The South Dakota Sports Hall of Fame is dedicated to the preservation, documentation and display of South Dakota's sports history.

Jim Booher - Inducted 2008



One of the founders of the South Dakota Athletic Trainers Association, Booher was inducted into the National Athletic Trainers Association Hall of Fame in 1998. The Ashland, Neb., native and 1965 Nebraska Wesleyan grad has been an athletic trainer and instructor/professor at South Dakota State since 1967. He split time between the university and Brookings Hospital until 1975, when he became a full-time staff member at SDSU.

Booher received physical therapy training at the Mayo Clinic in Rochester, Minn., then earned a master's degree in HPER at SDSU in 1969. He completed his doctorate at the University of Utah in 1976.

He heads one of the top athletic training operations not only in the Upper Midwest but the country. He has been responsible for the development and growth of the athletic training-physical therapy program at SDSU and has had exceptional results in placing students in physical therapy schools as well as the profession of athletic training. Booher has written a manual on the prevention and care of athletic injuries and he also co-authored a textbook titled "Athletic Injury Assessment." He has written a number of articles and been a clinician for countless symposiums, workshops and courses.

At Nebraska Wesleyan, he played on the Plainsmen basketball team that lost to SDSU in the regional finals in 1963, and he also was a track standout, twice winning the high jump at the Howard Wood Dakota Relays.

After college, Booher coached and played on Spies slowpitch teams of Brookings that won four state titles. He also played on Harold's Printer independent basketball teams that won several state titles.

He is a member of the halls of fame of Nebraska Wesleyan (1980), the South Dakota Amateur Softball Association (2002), the South Dakota Athletic Trainers Association (1990) and the Mid-America Athletic Trainers Association (1996). He also received the North Central Conference Honor Award in 1987.

= = = = = = =

Your tasks ::
1/ Repeat word for word the part of the Booher profile starting with "One of the founders" and going on through "Utah in 1976.".
2/ According to the Booher profile, in what year did Booher complete his doctorate at the University of Utah?
Work only from the Booher profile.

Dataset excerpt ::
= = = = = = =

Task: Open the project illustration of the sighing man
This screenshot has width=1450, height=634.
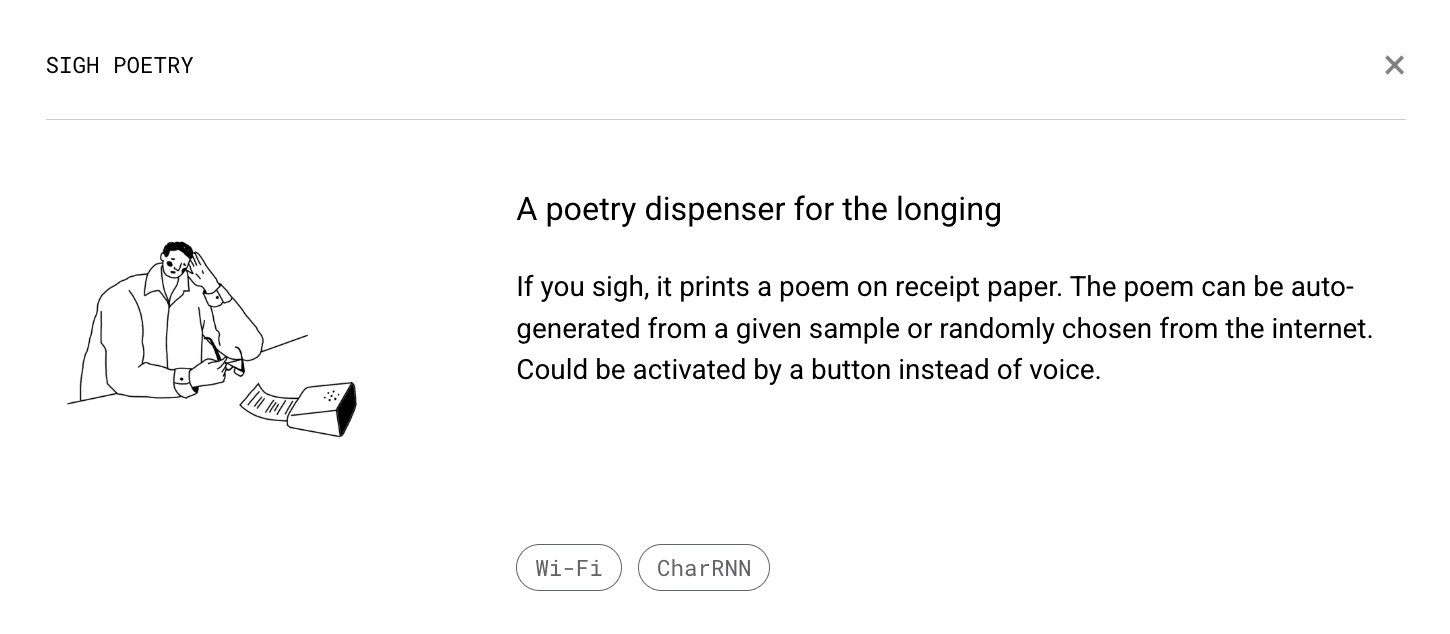Action: pyautogui.click(x=210, y=335)
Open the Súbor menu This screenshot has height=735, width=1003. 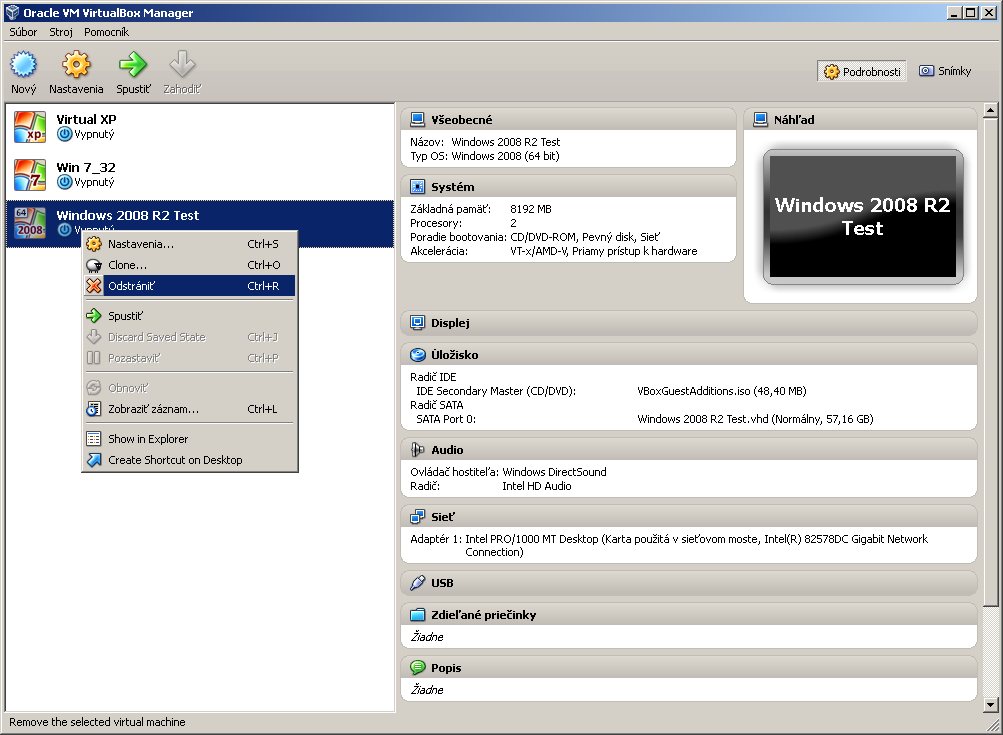[x=21, y=31]
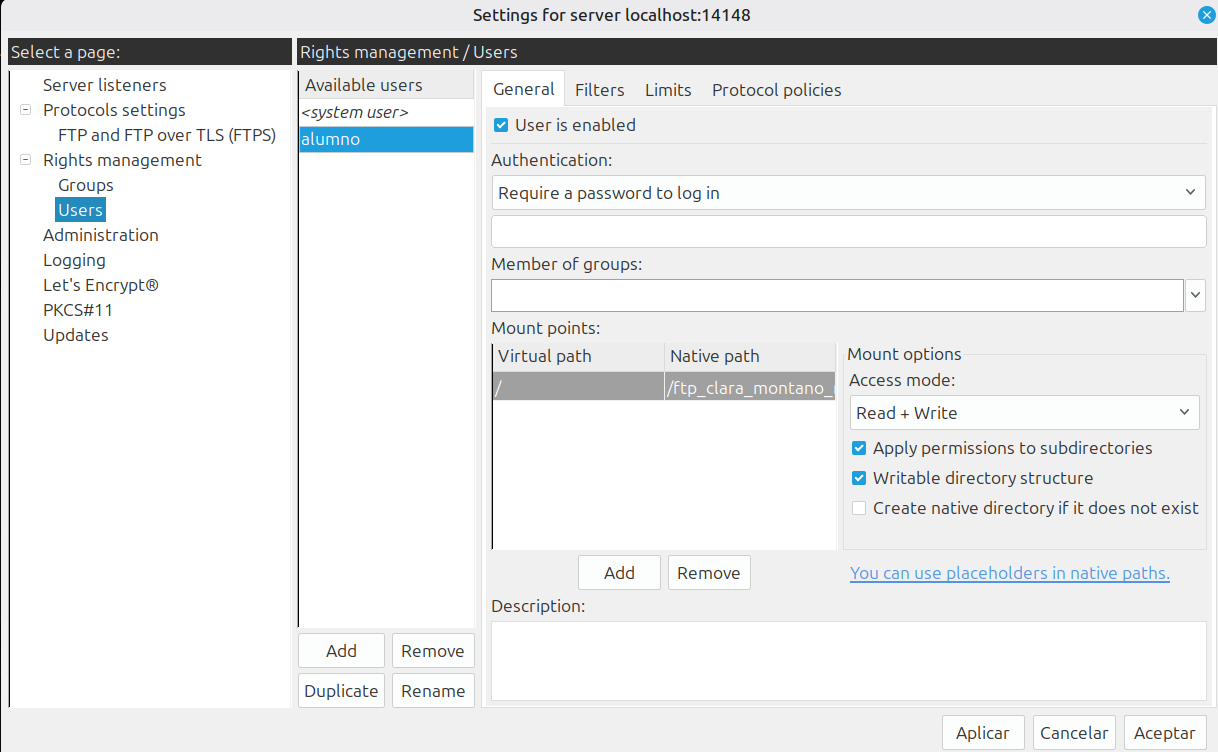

= = = = = = =

Solved tasks ::
1/
One of the founders of the South Dakota Athletic Trainers Association, Booher was inducted into the National Athletic Trainers Association Hall of Fame in 1998. The Ashland, Neb., native and 1965 Nebraska Wesleyan grad has been an athletic trainer and instructor/professor at South Dakota State since 1967. He split time between the university and Brookings Hospital until 1975, when he became a full-time staff member at SDSU.

Booher received physical therapy training at the Mayo Clinic in Rochester, Minn., then earned a master's degree in HPER at SDSU in 1969. He completed his doctorate at the University of Utah in 1976.

2/ 1976